Set down each of the records below exactly as it reads. No pictures go into the copy.

══ The input ══

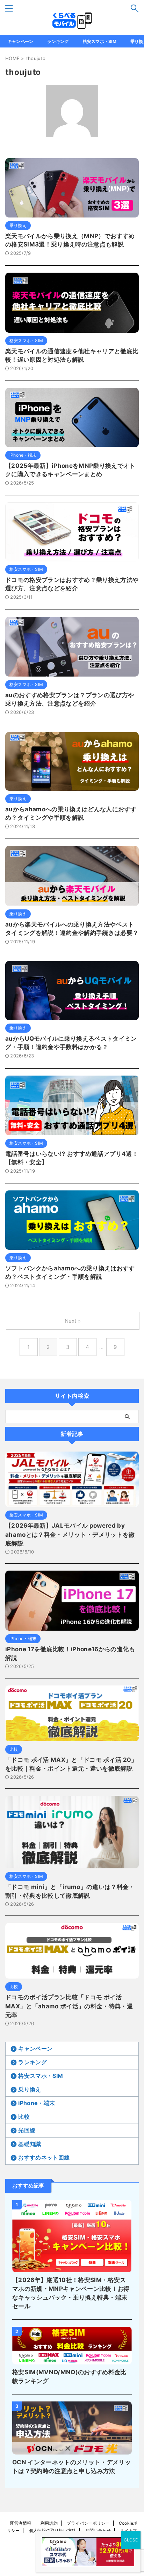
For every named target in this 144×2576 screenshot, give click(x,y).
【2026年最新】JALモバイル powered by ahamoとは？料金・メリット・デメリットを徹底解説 (70, 1534)
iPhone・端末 (36, 2102)
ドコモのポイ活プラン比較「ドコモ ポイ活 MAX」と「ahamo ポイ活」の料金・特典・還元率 (69, 2006)
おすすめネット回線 (44, 2157)
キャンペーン (20, 41)
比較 (24, 2116)
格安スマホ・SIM (99, 41)
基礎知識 (29, 2143)
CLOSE (131, 2539)
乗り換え (29, 2089)
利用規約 (49, 2523)
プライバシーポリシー (88, 2523)
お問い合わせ (98, 2530)
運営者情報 (20, 2523)
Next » (73, 1320)
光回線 (26, 2130)
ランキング (58, 41)
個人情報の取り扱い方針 (52, 2530)
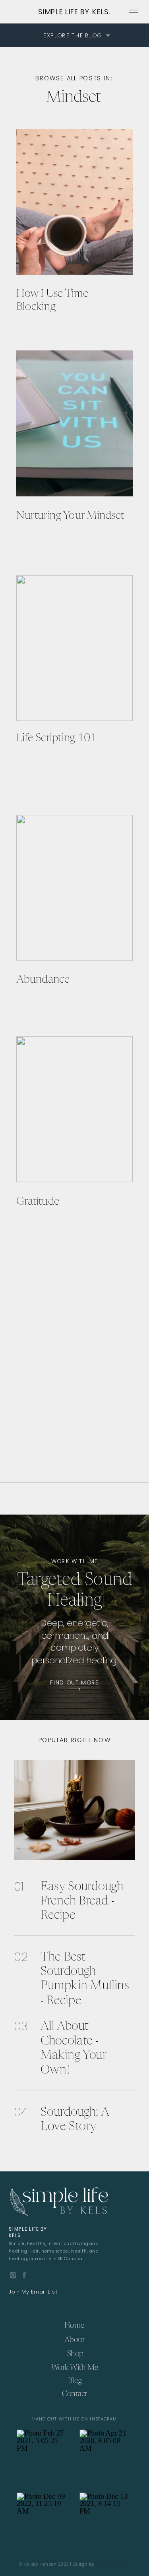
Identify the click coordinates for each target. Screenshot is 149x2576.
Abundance (43, 979)
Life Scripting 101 (56, 737)
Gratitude (37, 1201)
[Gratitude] (74, 1109)
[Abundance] (74, 888)
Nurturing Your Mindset (70, 515)
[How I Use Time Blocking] (74, 202)
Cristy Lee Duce (112, 2564)
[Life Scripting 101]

═══

--- Response to this exercise ---
For every named target in this 144×2576 screenshot, give click(x,y).
【2026年最新】JALモバイル powered by ahamoとは？料金・メリット・デメリットを徹底解説 (70, 1534)
iPhone・端末 (36, 2102)
ドコモのポイ活プラン比較「ドコモ ポイ活 MAX」と「ahamo ポイ活」の料金・特典・還元率 (69, 2006)
おすすめネット回線 (44, 2157)
キャンペーン (20, 41)
比較 (24, 2116)
格安スマホ・SIM (99, 41)
基礎知識 (29, 2143)
CLOSE (131, 2539)
乗り換え (29, 2089)
利用規約 (49, 2523)
プライバシーポリシー (88, 2523)
お問い合わせ (98, 2530)
運営者情報 (20, 2523)
Next » (73, 1320)
光回線 (26, 2130)
ランキング (58, 41)
個人情報の取り扱い方針 (52, 2530)
Identify the click coordinates for each target. Screenshot is 149x2576.
Abundance (43, 979)
Life Scripting 101 (56, 737)
Gratitude (37, 1201)
[Gratitude] (74, 1109)
[Abundance] (74, 888)
Nurturing Your Mindset (70, 515)
[How I Use Time Blocking] (74, 202)
Cristy Lee Duce (112, 2564)
[Life Scripting 101]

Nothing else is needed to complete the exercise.